Each stage takes at least two weeks to be completed. It could take longer if security threats cause a problem. In any case, a three-stage parliamentary election in Egypt usually takes two and a half months to three months to be completed. Mohamed Anwar El-Sadat, chairman of the liberal Reform and Development party, told Ahram Online that if Mahlab and El-Heneidy made good on their word, Egypt would see a new parliament convene next March or April.
"But if the government and HEC insist on moving at the current snail pace, Egypt would see a new parliament only in May or even June next year," said Sadat.
Egypt's last parliamentary polls – held between 12 October, 2011 and 22 January, 2012 – took almost three and a half months to be completed.
Mahlab asked three weeks ago that a seven-member technical committee be formed to finalise the controversial electoral districts law amid speculation among political forces over whether parliamentary polls will be held later this year or postponed to next year.

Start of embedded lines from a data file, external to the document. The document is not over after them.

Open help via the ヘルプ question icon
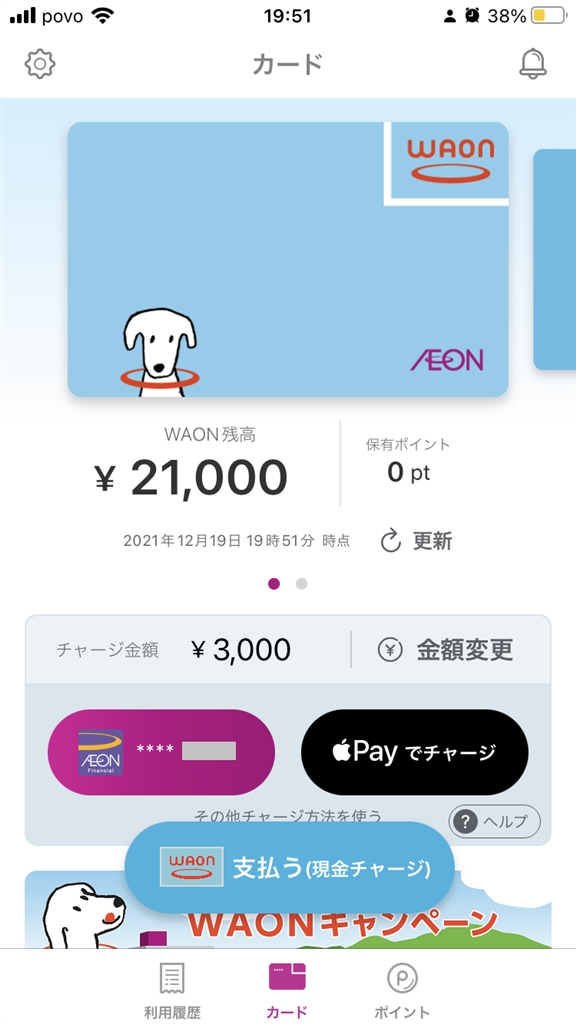The width and height of the screenshot is (576, 1024). pyautogui.click(x=464, y=822)
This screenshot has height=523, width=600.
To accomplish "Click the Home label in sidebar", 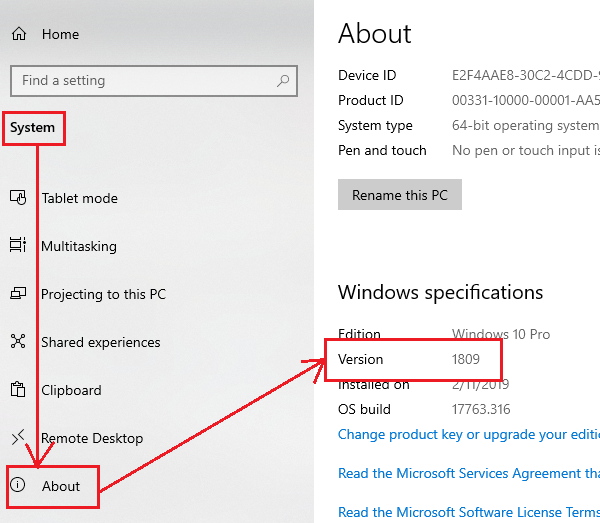I will tap(60, 34).
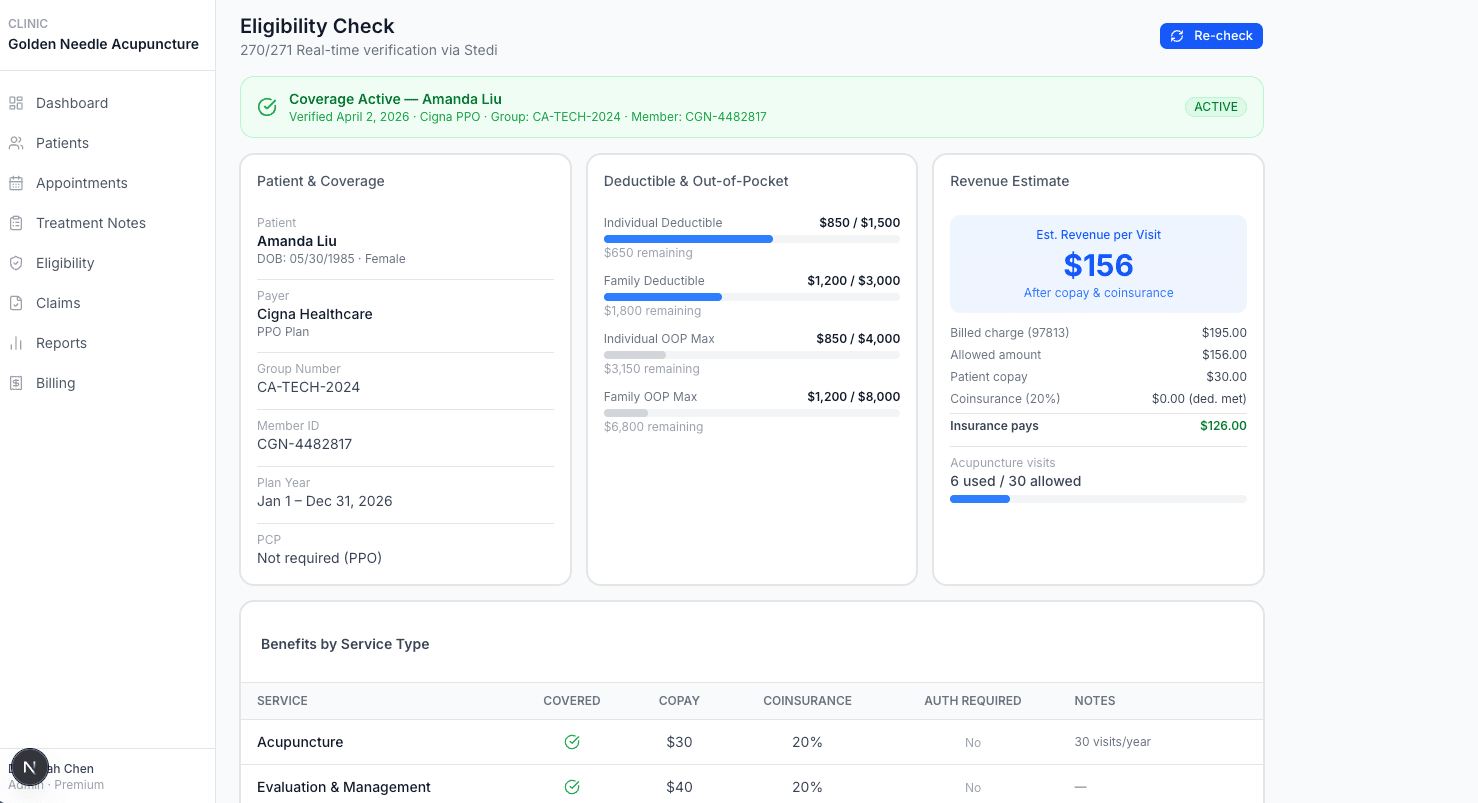The width and height of the screenshot is (1478, 803).
Task: Select Reports in the sidebar
Action: [61, 343]
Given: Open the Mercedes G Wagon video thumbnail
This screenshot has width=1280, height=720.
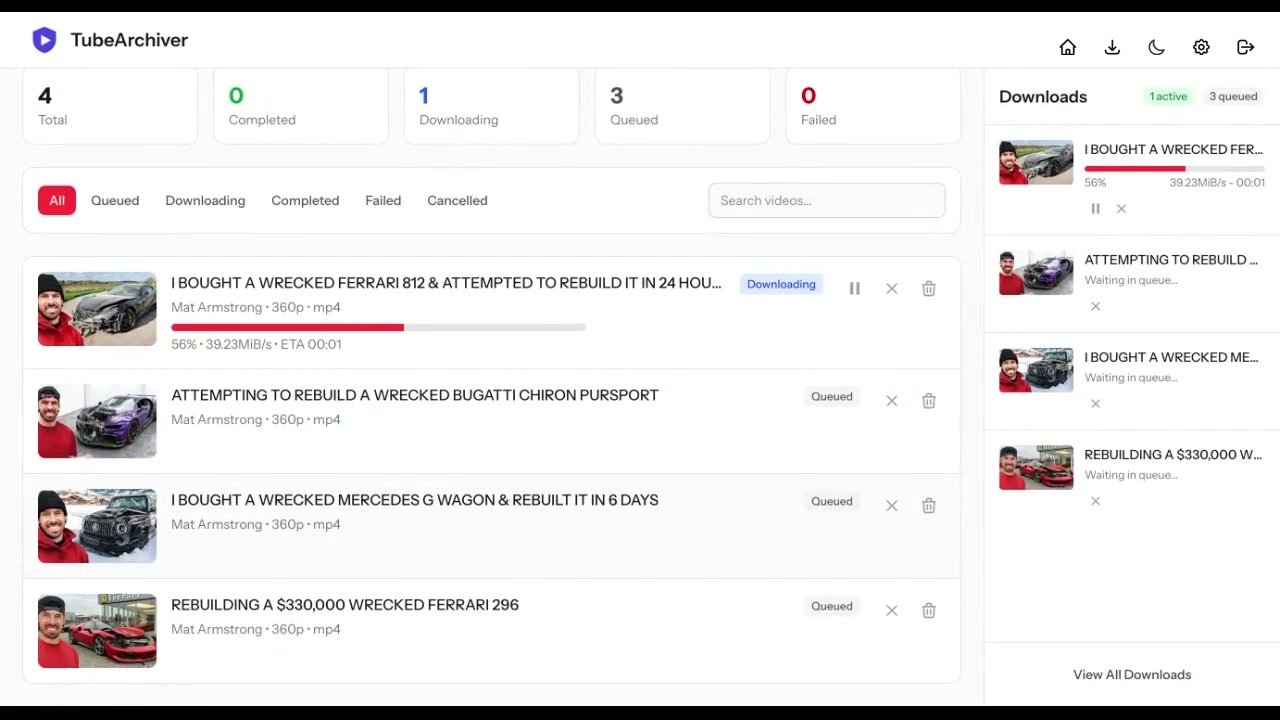Looking at the screenshot, I should (x=96, y=525).
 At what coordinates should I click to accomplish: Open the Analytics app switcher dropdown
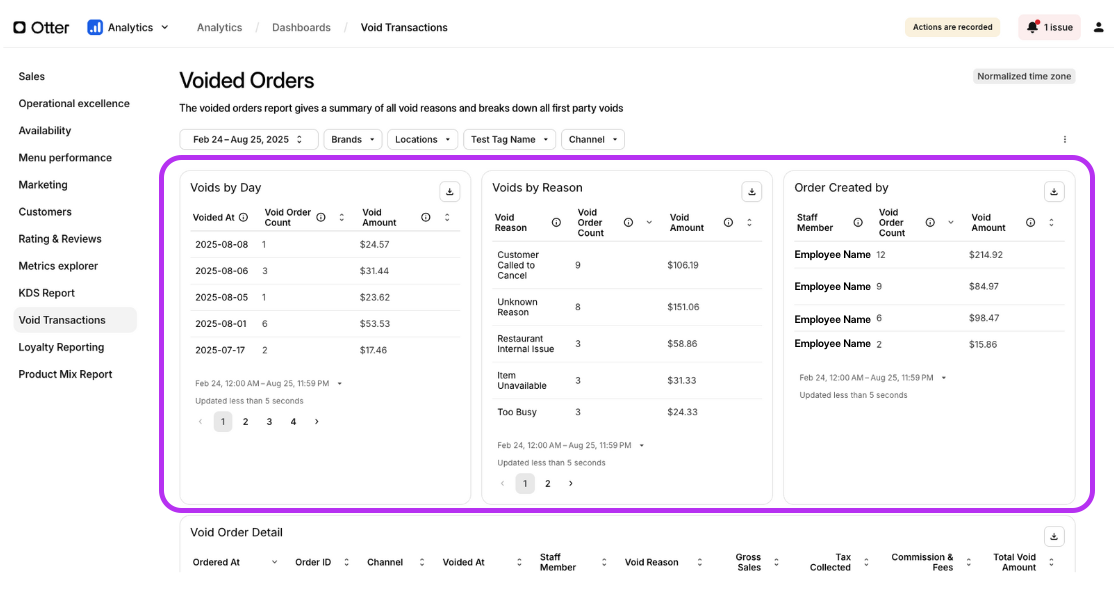point(128,27)
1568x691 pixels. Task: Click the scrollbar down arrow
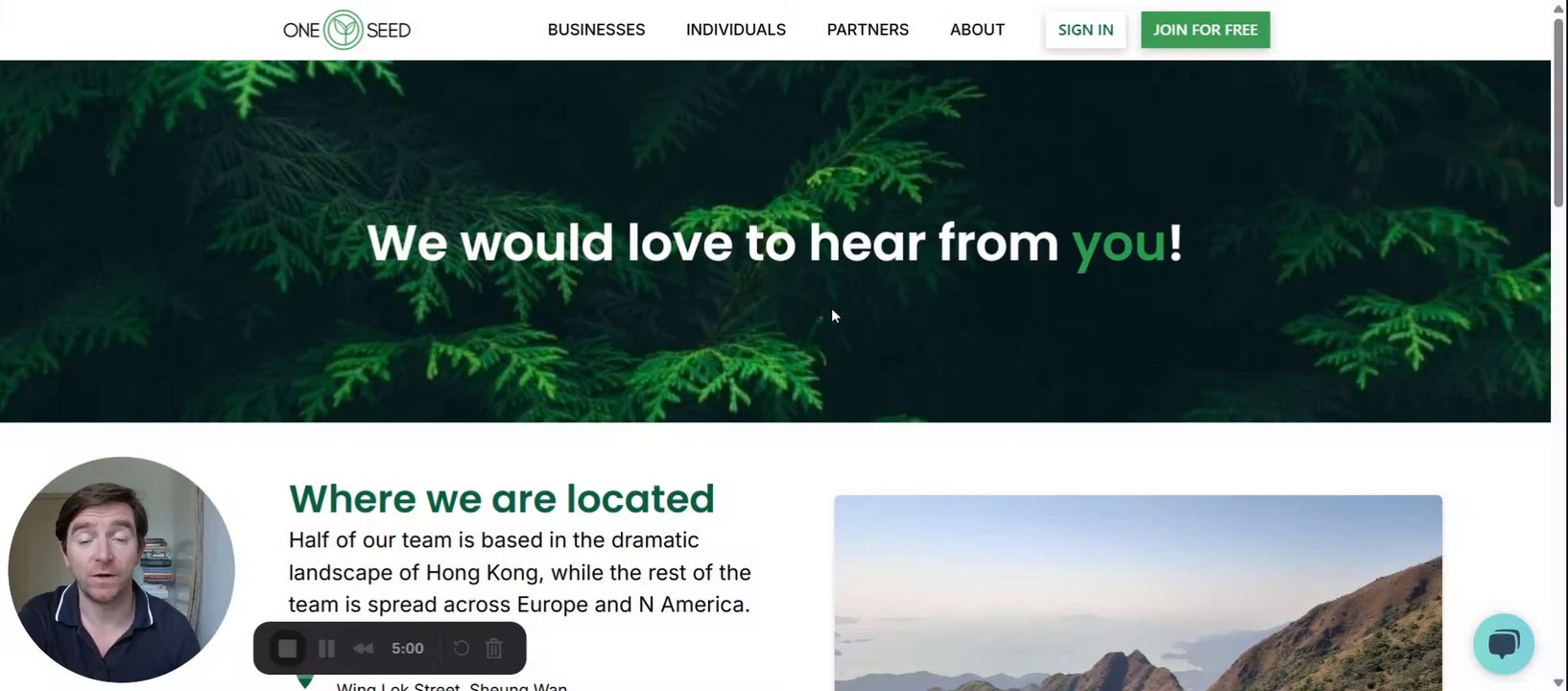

Mahlab was cited by MENA on 31 October as emphasising that the finalisation of the electoral districts law on 10 November will automatically allow HEC to meet and devise a timeline for the upcoming parliamentary poll as soon as possible.
MENA cited Mahlab as saying that he is in almost daily contact with the law-drafting committee.
"The committee has come a long way in finalising this law while I am under instructions from President Abdel-Fattah El-Sisi that parliamentary polls must be held as soon as possible," said Mahlab.
Mahlab also told journalist Mostafa Bakri in a television interview on 31 October that El-Sisi rejected several calls for delaying the polls or postponing them to late next year.
"Some cited security and technical reasons but president El-Sisi rejected them all," said Mahlab.
Mahlab admitted that the drafting of the electoral districts law took a lot of time, a fact which led to delaying the election procedures which were expected to begin last month. "We want to make sure that this law goes in line with the new constitution and that once held, parliamentary polls will not face any legal or constitutional setbacks," said Mahlab.
Mahlab, however, expects that the first stage for parliamentary polls begins early next year.
"The first stage of these polls must begin early next year or before a donors conference will be held next February to help Egypt's economy," said Mahlab, arguing that "we want to send a message to the world before this conference that Egypt shows no hesitance from completing its political roadmap which was adopted in July 2013 – or after former Islamist president Mohamed Morsi was ousted from office.